1. Field of the Invention
This invention relates to electric motors and in particular, to fractional horsepower universal motors as used in household appliances.
2. Background Art
Universal motors have a wound rotor with carbon brushes rubbing on a commutator to transfer electrical power to the rotor windings. In typical fractional horsepower universal motors, end brackets mounted to either end of the stator core support the rotor bearings. One end bracket also supports the cages for the brushes. Usually the end brackets are bent metal plates for good strength characteristics allowing a minimal axial length and providing an earthing function for the motor shaft via the bearings.

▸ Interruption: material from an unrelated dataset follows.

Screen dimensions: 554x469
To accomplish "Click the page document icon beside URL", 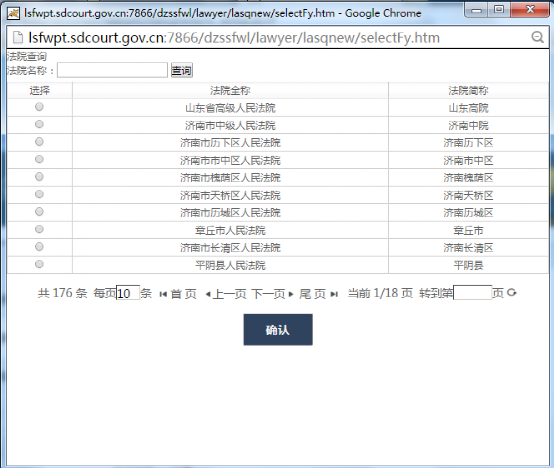I will [18, 37].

During operation of the motor, the brushes wear on the commutator generating considerable dust. This dust is conductive and builds up on the end bracket and around the brush cage assembly which is an insulating plastic body fixed to the end bracket and the brush slides directly in a hole in the plastic body for guiding the brush to the commutator. When sufficient dust has built up around the brush assembly, tracking may occur between the brush and the end bracket leading to an earth fault or insulation breakdown. One test, known as a hi-pot test, applies a 1000 volt potential difference between a motor terminal and the stator core or other non-live metallic part of the motor. Current is measured after 1 minute. If the current is more than 5 milliamps, the motor fails the test. For safety reasons, the motor must pass the hi-pot test at the end of its design life. Therefore, as design life increases, something must be done to avoid the build-up of the carbon dust resulting in hi-pot failure (insulation breakdown due to carbon dust build-up).
One prior art solution was to make the end bracket out of an insulating material. While this gave an immediate increase in life, it was still a problem as the carbon dust builds up all over the end bracket eventually allowing tracking. Also, as the plastic material was not as strong as the metallic material, larger end brackets were needed which added to the axial length of the motor.
Another prior art solution uses insulating sheet material, such as MYLAR, to form a dust barrier between the brush cage and the end bracket. This produced a marked increase in life but with improvements in bearings, dust build-up was still a limiting factor in the life of the motor as the dust collected on and under the MYLAR sheet.
Hence, there is a need for some way to avoid the build-up of carbon dust leading to insulation breakdown and thereby extending the useful life of a universal motor.